Pese a sus dudas, al sentimiento de culpa, pese a los miedos y temores de no volver a verse nunca, pese a todo ello, la despedida fue lenta y dulce. No hubo promesas, no había lugar para ellas. Ya en la puerta él le sujetó el rostro entre las manos y la miró fijamente a los ojos, sin decir nada, como si intentase grabarse su rostro a fuego en la memoria. B se sintió atemorizada, sintió que ese hombre intentaba, a través de sus ojos, de penetrar en lo más profundo de ella. Cuando la soltó se besaron y tras el beso ella se marchó.
Los recuerdos de los últimos días en la ciudad son confusos para B. Volvió a ver a su profesor en la academia, pero no se acostaron más. No hubo otros amantes tampoco esos días. B no volvió a sentir deseo sexual hasta que, al cabo de unos días, en el avión, volvió a recordar esa última noche. Cuando se levantó de su asiento para ir al baño, B se percató de que había mojado su ropa interior y de que había calado hasta el asiento...
Los pensamientos de B se interrumpen, ha llegado su parada. B vuelve a mirar a la pareja, ella sigue apoyada en él y él mira sobre ella, por la ventana.

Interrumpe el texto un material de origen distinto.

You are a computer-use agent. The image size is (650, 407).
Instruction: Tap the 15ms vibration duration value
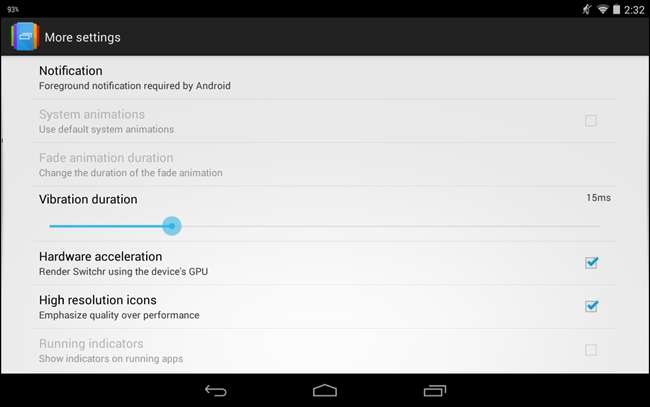tap(598, 198)
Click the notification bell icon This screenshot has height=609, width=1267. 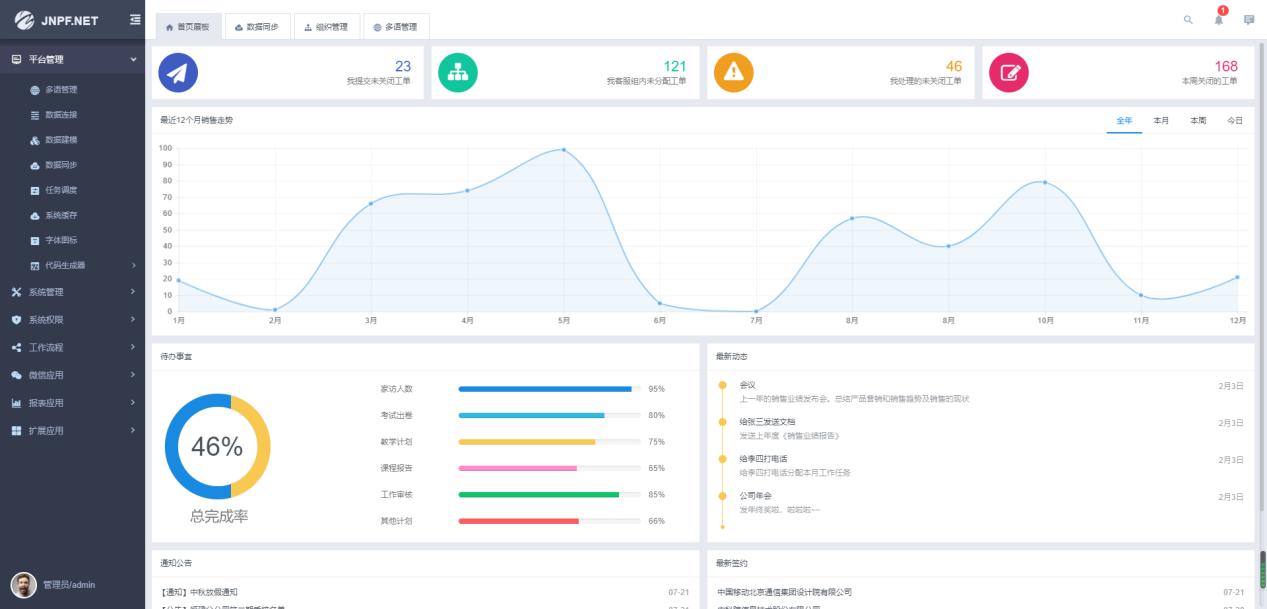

Cuando el autobús se detiene B se levanta, al hacerlo nota una sensación extraña, mira hacia el asiento y vuelve a ver, como ya le sucediera en el avión, una mancha de humedad. No le hace falta palparse para saber que su ropa también debe haberse mojado. Por su mente cruza un pensamiento, imagina unos dedos invisibles que la tocan, unos dedos unidos a una mano y a un brazo que atraviesan el océano. Incluso desde casa su profesor es capaz aún de llevarla adonde no la ha llevado ningún hombre hasta el momento.